KUPANG.WARTATIMOR.COM — Direktorat Polisi Perairan dan Udara (Ditpolairud) Polda Nusa Tenggara Timur (NTT) mencatat prestasi gemilang sepanjang tahun 2025.
Dari target penyelesaian 16 kasus, Ditpolairud berhasil menuntaskan 47 kasus, atau hampir tiga kali lipat dari target.
Capaian tersebut disampaikan Direktur Polairud Polda NTT, Kombes Pol Irwan Deffi Nasution, S.I.K., M.H., dalam acara syukuran sederhana memperingati Hari Ulang Tahun ke-75 Korps Polairud, Senin (1/12/2025).
Menurut Kombes Irwan, keberhasilan ini merupakan hasil dari kerja keras dan komitmen seluruh jajaran Ditpolairud dalam menjaga keamanan wilayah perairan dan udara NTT.
“Target kita 16 kasus, namun kita berhasil menuntaskan 47 kasus. Ini pencapaian luar biasa,” ujarnya.
Perayaan HUT ke-75 Polairud diawali dengan doa bersama lintas agama yang dipusatkan di Masjid dan Gereja Ditpolairud Polda NTT.
Di Masjid, personel melaksanakan Sholat Gaib, Istighosah, dan doa bersama bagi korban bencana alam di Aceh, Sumatera Utara, dan Sumatera Barat.
Sementara itu, personel beragama Kristen mengikuti ibadah doa bersama di Gereja Ditpolairud dengan tujuan memohon kekuatan dan pemulihan bagi masyarakat terdampak bencana.

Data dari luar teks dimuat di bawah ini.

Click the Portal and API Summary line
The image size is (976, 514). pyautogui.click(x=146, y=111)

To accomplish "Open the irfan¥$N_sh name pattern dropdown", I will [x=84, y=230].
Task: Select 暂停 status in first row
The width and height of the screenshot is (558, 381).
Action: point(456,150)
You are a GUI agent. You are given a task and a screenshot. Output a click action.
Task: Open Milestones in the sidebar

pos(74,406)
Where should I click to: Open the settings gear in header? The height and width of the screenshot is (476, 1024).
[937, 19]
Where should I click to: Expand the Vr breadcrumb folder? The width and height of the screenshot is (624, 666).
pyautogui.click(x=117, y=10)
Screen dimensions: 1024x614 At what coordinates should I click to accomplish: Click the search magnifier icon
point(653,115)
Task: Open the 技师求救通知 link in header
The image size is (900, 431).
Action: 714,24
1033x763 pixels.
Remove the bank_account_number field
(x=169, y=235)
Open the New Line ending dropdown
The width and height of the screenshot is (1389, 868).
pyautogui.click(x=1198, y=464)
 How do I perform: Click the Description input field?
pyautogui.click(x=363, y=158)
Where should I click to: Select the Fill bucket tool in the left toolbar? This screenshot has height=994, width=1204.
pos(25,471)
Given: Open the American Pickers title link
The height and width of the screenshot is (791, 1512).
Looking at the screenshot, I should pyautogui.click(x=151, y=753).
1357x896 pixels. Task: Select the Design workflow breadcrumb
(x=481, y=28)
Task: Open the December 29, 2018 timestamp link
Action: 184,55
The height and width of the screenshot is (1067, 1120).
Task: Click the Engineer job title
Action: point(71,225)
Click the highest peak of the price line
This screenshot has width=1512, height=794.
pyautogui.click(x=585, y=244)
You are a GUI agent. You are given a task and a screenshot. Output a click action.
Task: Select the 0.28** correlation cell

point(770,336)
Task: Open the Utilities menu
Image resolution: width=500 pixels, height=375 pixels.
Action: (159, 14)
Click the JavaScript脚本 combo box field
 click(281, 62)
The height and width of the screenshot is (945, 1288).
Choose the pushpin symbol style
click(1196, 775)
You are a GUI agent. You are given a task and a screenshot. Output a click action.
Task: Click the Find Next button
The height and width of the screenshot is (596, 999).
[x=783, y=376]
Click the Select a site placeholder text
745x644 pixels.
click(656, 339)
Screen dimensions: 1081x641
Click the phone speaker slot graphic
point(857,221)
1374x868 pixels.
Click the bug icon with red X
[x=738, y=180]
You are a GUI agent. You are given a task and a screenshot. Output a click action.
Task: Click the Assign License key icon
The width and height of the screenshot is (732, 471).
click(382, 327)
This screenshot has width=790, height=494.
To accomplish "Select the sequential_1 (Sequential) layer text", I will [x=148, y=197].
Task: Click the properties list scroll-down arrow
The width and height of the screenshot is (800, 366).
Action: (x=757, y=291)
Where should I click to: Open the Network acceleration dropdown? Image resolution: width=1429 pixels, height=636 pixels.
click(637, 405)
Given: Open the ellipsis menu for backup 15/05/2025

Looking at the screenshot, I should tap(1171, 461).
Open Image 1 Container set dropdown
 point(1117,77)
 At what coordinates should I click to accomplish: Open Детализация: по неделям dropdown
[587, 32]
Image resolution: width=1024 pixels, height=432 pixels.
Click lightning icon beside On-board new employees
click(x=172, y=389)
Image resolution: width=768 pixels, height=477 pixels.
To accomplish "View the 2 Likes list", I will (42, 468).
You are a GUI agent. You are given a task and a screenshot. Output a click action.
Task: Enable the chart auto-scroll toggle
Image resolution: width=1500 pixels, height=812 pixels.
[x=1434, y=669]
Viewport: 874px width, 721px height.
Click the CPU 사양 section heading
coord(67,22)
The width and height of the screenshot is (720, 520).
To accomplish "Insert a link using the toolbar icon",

Usai doa bersama, acara dilanjutkan dengan syukuran di Lapangan Tembak Ditpolairud Polda NTT.
Dalam suasana penuh kebersamaan, Ditpolairud menyerahkan tali asih kepada anak-anak personel yang berprestasi sebagai bentuk apresiasi dan dukungan moral kepada keluarga anggota Polairud.
Selain itu, sejumlah personel menerima piagam penghargaan Kapolda NTT atas kinerja dan dedikasi terbaik sepanjang tahun 2025. Penyerahan dilakukan langsung oleh Dirpolairud Kombes Irwan.
Kombes Irwan menutup rangkaian kegiatan dengan memberikan apresiasi dan motivasi kepada seluruh personel.
“Teruslah memberikan yang terbaik. Kita satu suara, satu langkah untuk menjaga laut, udara, dan marwah Polri,” tegasnya.
Acara berlangsung sederhana namun penuh makna, mencerminkan komitmen Ditpolairud Polda NTT dalam mengabdi untuk keamanan wilayah maritim dan udara Nusa Tenggara Timur.